On 6/13/24 5:32 AM, Manolis Tsamis wrote:
This pass detects cases of expensive store forwarding and tries to avoid them
by reordering the stores and using suitable bit insertion sequences.
For example it can transform this:
strb w2, [x1, 1]
ldr x0, [x1] # Expensive store forwarding to larger load.
To:
ldr x0, [x1]
strb w2, [x1]
bfi x0, x2, 0, 8
Assembly like this can appear with bitfields or type punning / unions.
On stress-ng when running the cpu-union microbenchmark the following speedups
have been observed.
Neoverse-N1: +29.4%
Intel Coffeelake: +13.1%
AMD 5950X: +17.5%
gcc/ChangeLog:
* Makefile.in: Add avoid-store-forwarding.o.
* common.opt: New option -favoid-store-forwarding.
* params.opt: New param store-forwarding-max-distance.
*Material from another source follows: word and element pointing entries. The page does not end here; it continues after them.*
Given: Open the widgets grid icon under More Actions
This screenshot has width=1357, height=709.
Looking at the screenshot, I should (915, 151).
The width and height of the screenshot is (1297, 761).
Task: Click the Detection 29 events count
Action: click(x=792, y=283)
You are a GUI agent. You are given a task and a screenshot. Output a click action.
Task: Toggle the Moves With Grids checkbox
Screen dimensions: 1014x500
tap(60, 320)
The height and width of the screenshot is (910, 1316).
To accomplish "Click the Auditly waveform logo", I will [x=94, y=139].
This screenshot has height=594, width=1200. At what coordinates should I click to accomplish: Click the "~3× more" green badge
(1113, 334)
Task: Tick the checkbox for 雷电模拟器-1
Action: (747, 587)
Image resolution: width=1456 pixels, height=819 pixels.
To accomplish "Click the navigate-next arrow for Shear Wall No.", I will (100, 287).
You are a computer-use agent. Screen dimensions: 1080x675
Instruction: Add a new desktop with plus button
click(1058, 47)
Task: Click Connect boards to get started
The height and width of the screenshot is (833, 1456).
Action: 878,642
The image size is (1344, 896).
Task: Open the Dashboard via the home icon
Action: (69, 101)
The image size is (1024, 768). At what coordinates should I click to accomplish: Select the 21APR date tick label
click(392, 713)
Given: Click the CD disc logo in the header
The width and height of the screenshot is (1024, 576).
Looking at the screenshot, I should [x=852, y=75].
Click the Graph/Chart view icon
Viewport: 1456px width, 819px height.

* doc/invoke.texi: Document new pass.
* doc/passes.texi: Document new pass.
* passes.def: Schedule a new pass.
* tree-pass.h (make_pass_rtl_avoid_store_forwarding): Declare.
* avoid-store-forwarding.cc: New file.
gcc/testsuite/ChangeLog:
* gcc.target/aarch64/avoid-store-forwarding-1.c: New test.
* gcc.target/aarch64/avoid-store-forwarding-2.c: New test.
* gcc.target/aarch64/avoid-store-forwarding-3.c: New test.
* gcc.target/aarch64/avoid-store-forwarding-4.c: New test.
* gcc.target/aarch64/avoid-store-forwarding-5.c: New test.
Just a note for others. I've sent Manolis's a few more failures spit
out by my tester. The crosses aren't quite all clean, but they're
getting closer. Once the crosses are clean we'd run the QEMU emulated
targets which take dramatically longer (but which are also a deeper test
for this kind of change).
Jeff